Ángel decadente

Author: B. Rimbaud / Etiquetas:







En las formas de tu cuerpo, ángel de alas oscuras, vi la decadencia de este siglo apenas nacido. En tu rítmico bailar, el caos sin freno que impregna la cruel cotidianidad; y en tus ojos, ¡ay de mi!, el sin sentido, eje del mundo que gira vehementemente, y sin cesar. Tu místico trance revela la muerte de los dioses y el dolor convertido superfluamente en celebración. Y tu piel, sin mancha alguna, como la pureza del recien nacido antes de las gotas del bautismo; un cuerpo sin vello como las potencias aún no desarrolladas por el hombre. Dime, hijo de esta era, y por eso hermano mío de sangre, ¿a dónde habremos de ir si hemos cerrado todas las puertas de escape? ¿Qué cántico habremos de entonar si nuestra voz no conoce la melodía de la música? ¿Cómo sentir si el corazón en añicos se encuentra? ¿Dónde, fiel pitio de la noche, habremos de encontrar el óraculo que nos dé esperanza? ¿A qué dios habremos de sacrificar nuestra sangre, si el último fue degollado sobre este mismo altar? ¡Responde! ¿No vez que la espada acerco a mi corazón? Callas... Y después de unos cuantos pasos y giros desenvueltos de tus manos, me beses y caes dormido impasiblemente, la sombra de la historia cae sobre tus párpados: ¿no debería yo dormir para siempre? Algo me ata, como lo hace tu mano pequeña que se aferra a la mía...

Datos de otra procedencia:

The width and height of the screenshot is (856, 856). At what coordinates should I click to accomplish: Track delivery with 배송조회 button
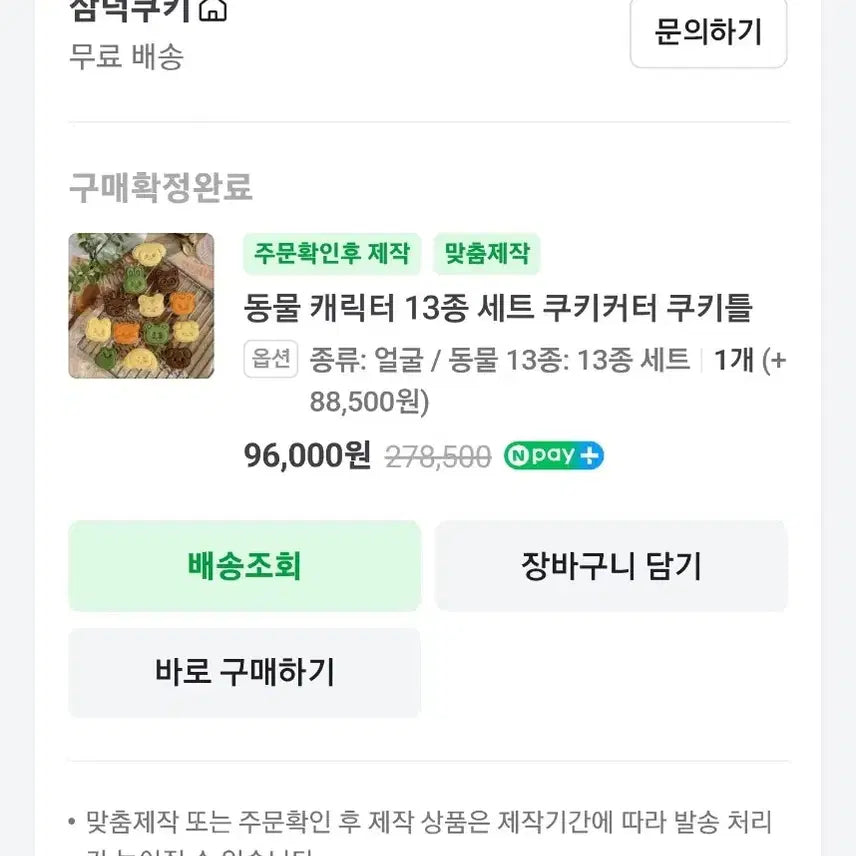pyautogui.click(x=244, y=566)
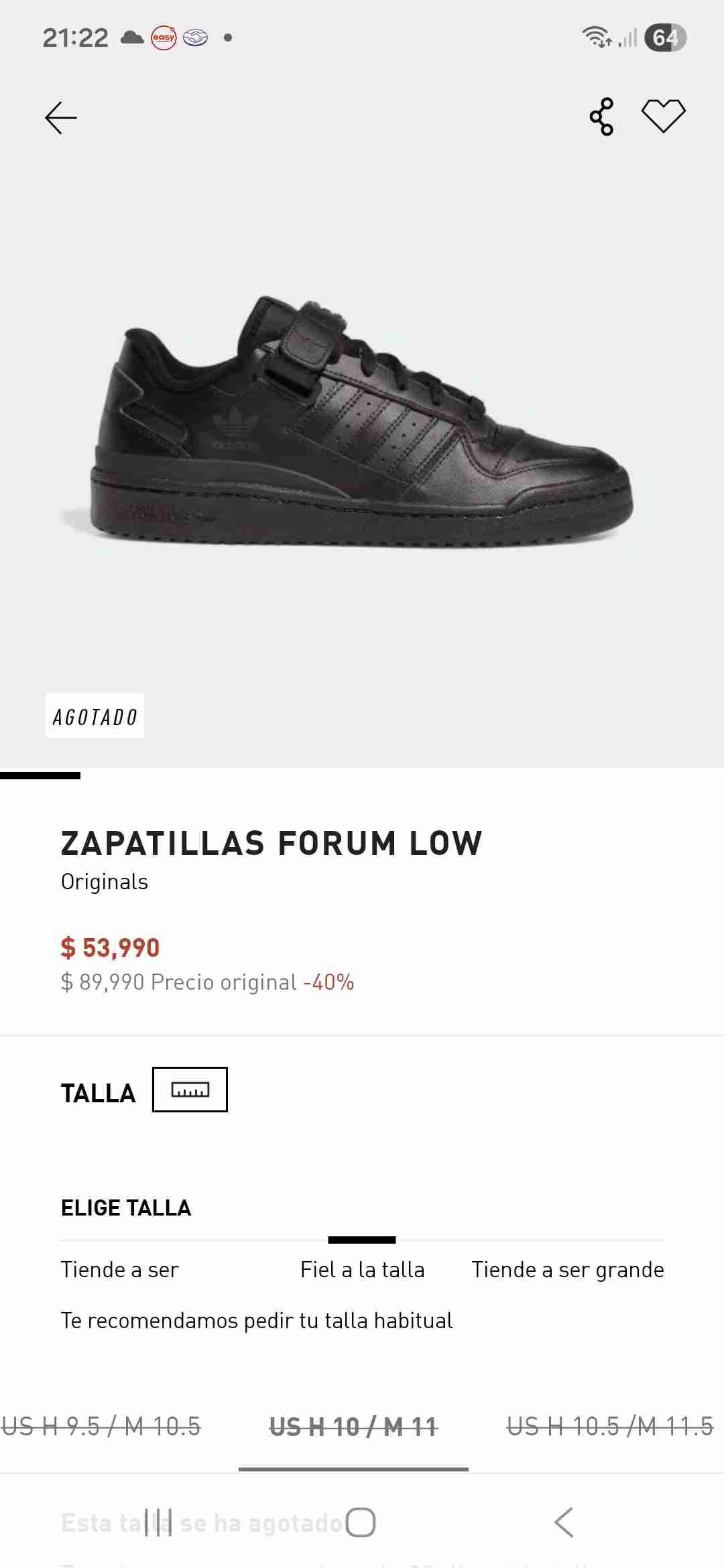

2 Interpretaciones, fantasías, idealizaciones:

Erranteazul dijo...

Y él, ángel al fin, a pesar de su decadencia, encontró el camino. No sueltes esa mano porque, aún pequeña, posee la fortaleza de mil caballos. No la sueltes, ángel decadente.

Dídac at dídac dijo...

que devoción tan mas tantrica, cuadno declaras que el angel humano hombre, y desprecias al no humano/androgino... y callas con una muerte fingida, y aun asi sigues siendo hermoso.